- _Source document_
((

« Consensus trees implemented in Haskell, imperativelySyntactic distance in C++ »

Consensus trees implemented in Haskell

26/02/10

Permalink 03:39:32 pm, 1580 words
Categories: Code, Linguistics

Consensus trees implemented in Haskell

An implementation of consensus trees in Haskell

I’ve used hierachical clusters for the last few years as a part of my analysis of distance measures. But they are not super reliable—small changes tend to make corpora jump from cluster to cluster. One way to fix this is to introduce noise into the data and build a consensus tree. A majority consensus tree only creates clusters that the majority of hierarchical clusters agree on.

[PDF] Example of a single hierarchical cluster dendrogram

The problem is that this is a well-understood but obscure 30-year-old concept. You know what that means: the only off-the-shelf implementations are either (1) twenty years old (2) hopelessly obfuscated variants focussing on efficiency or (3) part of some custom research code that some scientists just threw online.

Yeah, so you’re going to get (3) in this post. Actually it turns out to be pretty easy to build consensus trees, so I guess that’s why there aren’t any good implementations out there.

data Tree a = Leaf a | Node a [Tree a] deriving (Show)
root tree = Node "ROOT" [Leaf "s0", tree]
leaf (Leaf _) = True
leaf (Node _ []) = True -- irregularities in buildNode, oh well
leaf _ = False

The shenanigans start early with two representations of leaf nodes sneaking in. I should probably just standardise on the (Node _ []) representation but having a Leaf constructor around makes literals easier to type. Fighting for the side of consistency, root provides a consistent root in case NONE of the trees can agreement on a root.

consensus trees = buildTree span rest |> fst
  where (span:rest) = majority (map root trees)
majority trees = trees
               |> map (spans & Set.toList & flip zip (repeat 1) & Map.fromList)
               |> Map.unionsWith (+)
               |> Map.filter (>m)
               |> Map.keys
               |> sortBy (comparing (negate . Set.size))
 where m = floor (fromIntegral (length trees) / 2)
spans (Leaf a) = Set.singleton $ Set.singleton a
spans (Node a kids) = Set.insert (Set.unions $ Set.toList kidspans) kidspans
  where kidspans = Set.unions $ map spans kids

This is the first half of the code: consensus finds the majority spans and rebuilds them into a tree. Spans are fairly simple: it’s just the leaves that a particular node dominates. For example, the green node in the first tree has the span {a b c} and the green node in the second tree has the span {b c}.

spans represents spans with sets so that it can glom all the subspans together with a big Set.unions and be sure that there aren’t any dupes. The recursive case figures the spans for all kids, then unions them together, calls that the parent’s span and adds it to the kids’ spans.

Since Haskell doesn’t have list literals, the output is kind of messy, but if you convert to lists, the output from the example tree is:

[["a"]
, ["a", "b", "c"]
, ["a", "b", "c", "d"]
, ["b"]
, ["b", "c"]
, ["c"]
, ["d"]]

Now if you run that on the following three trees, you’ll get three slightly different sets.

))

- _Material provided_
((

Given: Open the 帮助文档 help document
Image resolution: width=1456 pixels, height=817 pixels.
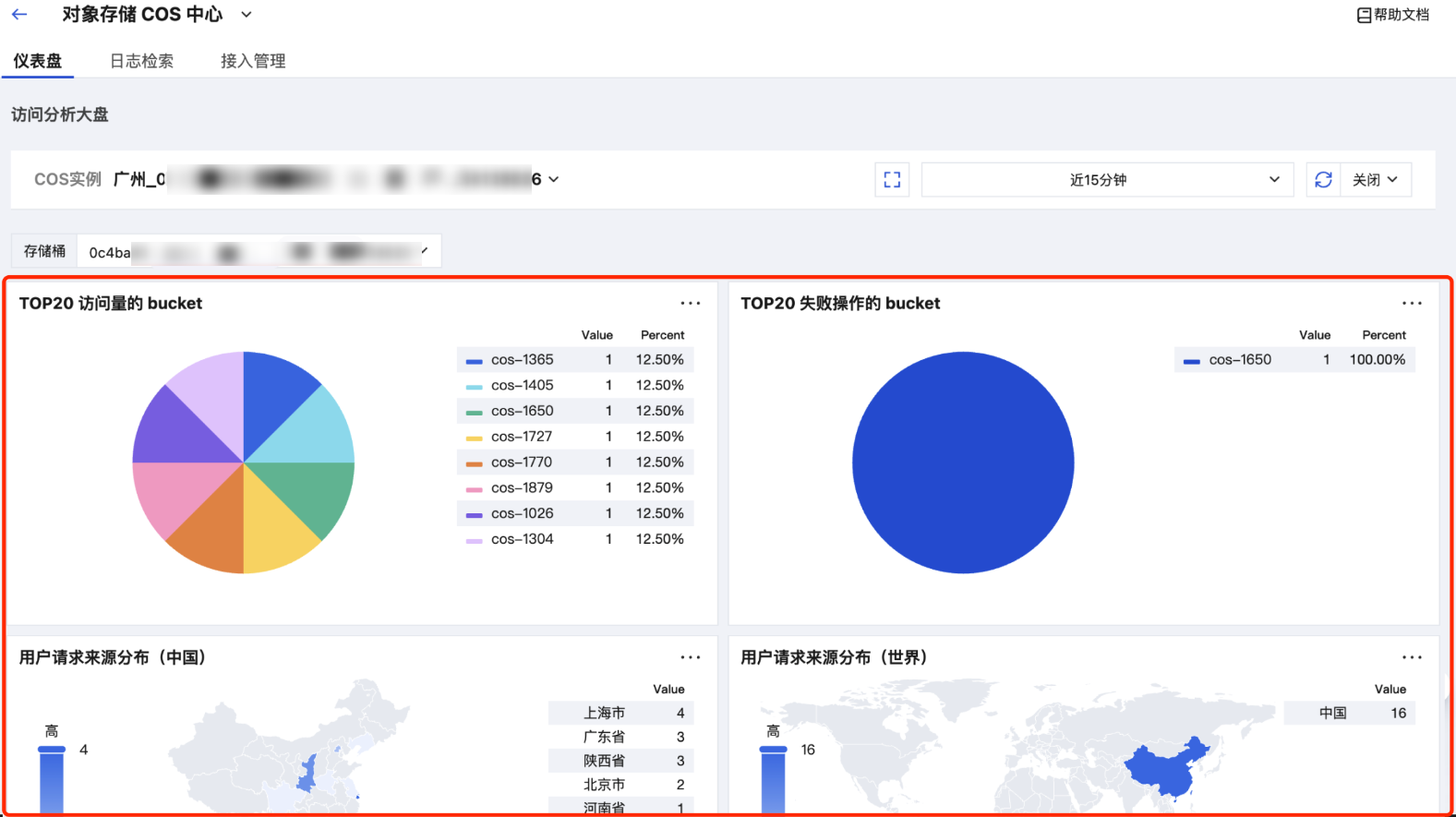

))

- _Written exercise 1_
Please retype the part of the consensus trees post starting with "This is the" and going on through "the kids’ spans.".
- _Written exercise 2_
According to the consensus trees post, which clusters does a majority consensus tree create?
Rely only on the consensus trees post, not on the listing.

- _Written response 1_
This is the first half of the code: consensus finds the majority spans and rebuilds them into a tree. Spans are fairly simple: it’s just the leaves that a particular node dominates. For example, the green node in the first tree has the span {a b c} and the green node in the second tree has the span {b c}.

spans represents spans with sets so that it can glom all the subspans together with a big Set.unions and be sure that there aren’t any dupes. The recursive case figures the spans for all kids, then unions them together, calls that the parent’s span and adds it to the kids’ spans.

- _Written response 2_
Only the clusters that the majority of hierarchical clusters agree on.